(Stored dataset items)
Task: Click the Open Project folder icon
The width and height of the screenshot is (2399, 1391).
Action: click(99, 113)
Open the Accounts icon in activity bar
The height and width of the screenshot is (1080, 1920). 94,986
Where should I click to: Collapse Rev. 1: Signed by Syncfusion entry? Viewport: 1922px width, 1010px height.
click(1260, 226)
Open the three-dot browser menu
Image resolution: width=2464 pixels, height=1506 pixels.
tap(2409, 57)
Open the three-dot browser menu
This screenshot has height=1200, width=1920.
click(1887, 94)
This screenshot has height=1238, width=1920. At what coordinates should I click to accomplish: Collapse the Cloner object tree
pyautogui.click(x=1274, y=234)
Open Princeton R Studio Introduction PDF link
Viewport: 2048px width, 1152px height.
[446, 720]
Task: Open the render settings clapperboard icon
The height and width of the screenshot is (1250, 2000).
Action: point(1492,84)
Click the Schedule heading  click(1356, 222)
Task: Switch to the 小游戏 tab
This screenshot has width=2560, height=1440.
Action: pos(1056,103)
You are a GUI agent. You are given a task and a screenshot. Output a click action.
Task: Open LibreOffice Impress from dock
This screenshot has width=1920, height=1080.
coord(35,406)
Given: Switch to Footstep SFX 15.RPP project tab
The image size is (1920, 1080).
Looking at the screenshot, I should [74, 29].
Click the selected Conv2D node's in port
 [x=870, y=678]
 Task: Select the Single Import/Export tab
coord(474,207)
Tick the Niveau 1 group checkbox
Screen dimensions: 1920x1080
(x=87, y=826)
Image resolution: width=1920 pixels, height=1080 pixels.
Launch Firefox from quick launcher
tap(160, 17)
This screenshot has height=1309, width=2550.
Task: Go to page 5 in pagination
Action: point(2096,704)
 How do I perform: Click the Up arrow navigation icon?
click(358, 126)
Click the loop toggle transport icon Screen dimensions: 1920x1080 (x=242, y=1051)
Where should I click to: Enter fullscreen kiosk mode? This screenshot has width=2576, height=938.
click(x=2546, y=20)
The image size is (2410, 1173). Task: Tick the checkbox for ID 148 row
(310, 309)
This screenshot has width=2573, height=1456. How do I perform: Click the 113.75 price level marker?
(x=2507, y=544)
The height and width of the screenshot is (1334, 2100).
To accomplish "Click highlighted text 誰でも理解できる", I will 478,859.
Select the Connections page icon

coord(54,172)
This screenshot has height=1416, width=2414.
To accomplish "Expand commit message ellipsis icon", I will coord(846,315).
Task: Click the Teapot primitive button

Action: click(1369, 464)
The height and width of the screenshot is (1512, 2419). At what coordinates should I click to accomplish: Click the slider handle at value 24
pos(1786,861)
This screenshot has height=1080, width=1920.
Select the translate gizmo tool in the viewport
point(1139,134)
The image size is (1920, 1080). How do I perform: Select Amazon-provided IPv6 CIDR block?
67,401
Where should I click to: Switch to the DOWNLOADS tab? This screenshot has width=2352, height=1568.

### Required work
The lines to show are those in the data above that include "Switch".

### Solution to the problem
Task: Switch to the 小游戏 tab
Given: Switch to Footstep SFX 15.RPP project tab
Where should I click to: Switch to the DOWNLOADS tab? This screenshot has width=2352, height=1568.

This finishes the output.